### Records
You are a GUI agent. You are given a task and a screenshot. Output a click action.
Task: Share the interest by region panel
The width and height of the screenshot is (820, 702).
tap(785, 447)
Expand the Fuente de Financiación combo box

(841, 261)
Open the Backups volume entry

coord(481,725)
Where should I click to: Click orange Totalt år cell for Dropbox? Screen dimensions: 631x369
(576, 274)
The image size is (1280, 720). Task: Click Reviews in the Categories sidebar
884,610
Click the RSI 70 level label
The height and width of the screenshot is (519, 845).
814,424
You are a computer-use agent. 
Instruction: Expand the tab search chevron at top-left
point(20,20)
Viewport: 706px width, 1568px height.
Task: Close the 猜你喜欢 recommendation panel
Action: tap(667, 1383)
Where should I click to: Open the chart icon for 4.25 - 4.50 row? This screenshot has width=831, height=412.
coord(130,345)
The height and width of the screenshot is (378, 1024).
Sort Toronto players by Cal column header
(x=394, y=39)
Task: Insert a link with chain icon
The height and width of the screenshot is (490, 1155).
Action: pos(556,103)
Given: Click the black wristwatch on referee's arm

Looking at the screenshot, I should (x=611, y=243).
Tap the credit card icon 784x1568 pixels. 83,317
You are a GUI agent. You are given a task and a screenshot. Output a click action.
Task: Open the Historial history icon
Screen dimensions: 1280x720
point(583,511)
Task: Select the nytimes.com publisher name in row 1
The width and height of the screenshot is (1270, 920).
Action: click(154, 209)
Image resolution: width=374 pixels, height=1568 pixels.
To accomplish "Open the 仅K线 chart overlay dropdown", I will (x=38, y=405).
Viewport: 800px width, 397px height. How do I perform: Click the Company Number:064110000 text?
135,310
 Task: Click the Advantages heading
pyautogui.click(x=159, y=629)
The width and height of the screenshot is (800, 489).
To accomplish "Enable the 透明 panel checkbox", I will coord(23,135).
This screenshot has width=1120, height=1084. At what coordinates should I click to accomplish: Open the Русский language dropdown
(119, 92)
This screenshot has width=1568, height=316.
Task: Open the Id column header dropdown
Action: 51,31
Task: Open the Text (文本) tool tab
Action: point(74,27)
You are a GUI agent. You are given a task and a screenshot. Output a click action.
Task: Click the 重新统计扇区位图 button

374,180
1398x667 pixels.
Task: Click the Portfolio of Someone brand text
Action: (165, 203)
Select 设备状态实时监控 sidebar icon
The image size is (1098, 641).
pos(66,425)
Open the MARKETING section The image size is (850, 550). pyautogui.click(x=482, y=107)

### Task
Copy each line of the entries exactly.

### Response for this exercise
You are a GUI agent. You are given a task and a screenshot. Output a click action.
Task: Share the interest by region panel
The width and height of the screenshot is (820, 702).
tap(785, 447)
Expand the Fuente de Financiación combo box

(841, 261)
Open the Backups volume entry

coord(481,725)
Where should I click to: Click orange Totalt år cell for Dropbox? Screen dimensions: 631x369
(576, 274)
The image size is (1280, 720). Task: Click Reviews in the Categories sidebar
884,610
Click the RSI 70 level label
The height and width of the screenshot is (519, 845).
814,424
You are a computer-use agent. 
Instruction: Expand the tab search chevron at top-left
point(20,20)
Viewport: 706px width, 1568px height.
Task: Close the 猜你喜欢 recommendation panel
Action: tap(667, 1383)
Where should I click to: Open the chart icon for 4.25 - 4.50 row? This screenshot has width=831, height=412.
coord(130,345)
The height and width of the screenshot is (378, 1024).
Sort Toronto players by Cal column header
(x=394, y=39)
Task: Insert a link with chain icon
The height and width of the screenshot is (490, 1155).
Action: pos(556,103)
Given: Click the black wristwatch on referee's arm

Looking at the screenshot, I should (x=611, y=243).
Tap the credit card icon 784x1568 pixels. 83,317
You are a GUI agent. You are given a task and a screenshot. Output a click action.
Task: Open the Historial history icon
Screen dimensions: 1280x720
point(583,511)
Task: Select the nytimes.com publisher name in row 1
The width and height of the screenshot is (1270, 920).
Action: click(154, 209)
Image resolution: width=374 pixels, height=1568 pixels.
To accomplish "Open the 仅K线 chart overlay dropdown", I will (x=38, y=405).
Viewport: 800px width, 397px height. How do I perform: Click the Company Number:064110000 text?
135,310
 Task: Click the Advantages heading
pyautogui.click(x=159, y=629)
The width and height of the screenshot is (800, 489).
To accomplish "Enable the 透明 panel checkbox", I will coord(23,135).
This screenshot has width=1120, height=1084. At what coordinates should I click to accomplish: Open the Русский language dropdown
(119, 92)
This screenshot has width=1568, height=316.
Task: Open the Id column header dropdown
Action: 51,31
Task: Open the Text (文本) tool tab
Action: point(74,27)
You are a GUI agent. You are given a task and a screenshot. Output a click action.
Task: Click the 重新统计扇区位图 button

374,180
1398x667 pixels.
Task: Click the Portfolio of Someone brand text
Action: (165, 203)
Select 设备状态实时监控 sidebar icon
The image size is (1098, 641).
pos(66,425)
Open the MARKETING section The image size is (850, 550). pyautogui.click(x=482, y=107)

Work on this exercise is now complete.